Metastasis-Free Interval Is Closely Related to Tumor Characteristics and Has Prognostic Value in Breast Cancer Patients with Distant Relapse.
10.4048/jbc.2015.18.4.371
- Author:
Hee Jun KIM
1
;
Sung Gwe AHN
;
Hak Min LEE
;
Jong Tae PARK
;
Kyunghwa HAN
;
Seung Ah LEE
;
Joon JEONG
Author Information
1. Department of Surgery, Gangnam Severance Hospital, Yonsei University College of Medicine, Seoul, Korea. gsjjoon@yuhs.ac
- Publication Type:Original Article
- Keywords:
Breast neoplasms;
Metastasis;
Prognostic factor;
Subtypes
- MeSH:
Breast Neoplasms*;
Breast*;
Diagnosis;
Humans;
Mortality;
Neoplasm Metastasis;
Population Characteristics;
Receptor, Epidermal Growth Factor;
Recurrence*
- From:Journal of Breast Cancer
2015;18(4):371-377
- CountryRepublic of Korea
- Language:English
-
Abstract:
PURPOSE: We investigated the relationships between metastasis-free interval (MFI) and tumor characteristics, and assessed the prognostic value of MFI for survival after metastasis in patients with metastatic breast cancer.

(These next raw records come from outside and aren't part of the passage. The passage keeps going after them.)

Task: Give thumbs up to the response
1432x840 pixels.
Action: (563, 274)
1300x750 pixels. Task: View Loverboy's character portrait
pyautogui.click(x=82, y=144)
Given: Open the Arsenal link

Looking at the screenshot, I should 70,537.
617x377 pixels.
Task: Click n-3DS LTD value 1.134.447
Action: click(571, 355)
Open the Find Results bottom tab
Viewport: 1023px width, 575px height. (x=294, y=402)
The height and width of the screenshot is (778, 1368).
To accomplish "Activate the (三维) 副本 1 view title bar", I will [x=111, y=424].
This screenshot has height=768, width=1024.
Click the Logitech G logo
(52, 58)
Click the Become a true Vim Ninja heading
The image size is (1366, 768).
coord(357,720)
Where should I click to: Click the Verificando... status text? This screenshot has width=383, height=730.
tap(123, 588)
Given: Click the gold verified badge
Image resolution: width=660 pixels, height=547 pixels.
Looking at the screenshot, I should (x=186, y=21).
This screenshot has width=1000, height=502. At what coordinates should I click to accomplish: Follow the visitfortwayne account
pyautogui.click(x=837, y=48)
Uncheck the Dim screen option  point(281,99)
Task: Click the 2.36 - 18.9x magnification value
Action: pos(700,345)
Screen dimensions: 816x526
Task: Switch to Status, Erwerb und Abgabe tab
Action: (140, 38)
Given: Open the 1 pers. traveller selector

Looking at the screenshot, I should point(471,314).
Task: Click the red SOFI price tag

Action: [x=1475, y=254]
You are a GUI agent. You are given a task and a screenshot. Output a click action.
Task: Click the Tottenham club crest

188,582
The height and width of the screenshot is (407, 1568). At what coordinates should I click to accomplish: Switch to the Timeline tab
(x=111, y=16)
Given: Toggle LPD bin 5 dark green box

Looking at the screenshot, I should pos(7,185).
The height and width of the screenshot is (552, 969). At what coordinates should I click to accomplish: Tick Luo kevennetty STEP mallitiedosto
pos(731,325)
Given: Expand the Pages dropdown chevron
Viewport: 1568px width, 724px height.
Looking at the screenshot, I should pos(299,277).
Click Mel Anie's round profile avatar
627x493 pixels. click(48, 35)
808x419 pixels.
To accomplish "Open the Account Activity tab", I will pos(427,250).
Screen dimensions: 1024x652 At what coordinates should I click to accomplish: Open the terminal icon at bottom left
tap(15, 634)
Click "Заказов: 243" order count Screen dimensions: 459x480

Furthermore, we compared MFI among the subtypes. METHODS: We identified 335 patients with postoperative tumor recurrence at distant site(s). All patients underwent curative resection and had a MFI of at least 6 months. MFI was categorized as short (<2 years), intermediate (> or =2 years and <5 years), or long (> or =5 years). Overall survival after metastasis (OSM) was estimated. RESULTS: Patients with a shorter MFI were younger, more likely to have initial metastasis to visceral organs, and had a larger tumor with a higher stage and grade as well as a higher rate of nodal involvement at initial diagnosis. Among 136 patients with known disease subtypes, shorter MFI was associated with the triple-negative subtype while longer MFI was associated with the hormone receptor-positive/human epidermal growth factor receptor 2 negative subtype. Mortality after metastasis declined sharply with increasing MFI up to approximately 2 years, and continued gradually declining between 2 and 5 years. An MFI longer than 5 years did not add any survival benefit. MFI was a significant prognostic factor for OSM independent of nodal status, stage, metastatic site, and hormone receptor status of the metastasized cancer. CONCLUSION: MFI is closely related to biological characteristics of both primary tumors and their metastases, and has a prognostic value for survival after metastasis. We therefore suggest investigation into treatments targeting improvement of MFI as a potential novel strategy.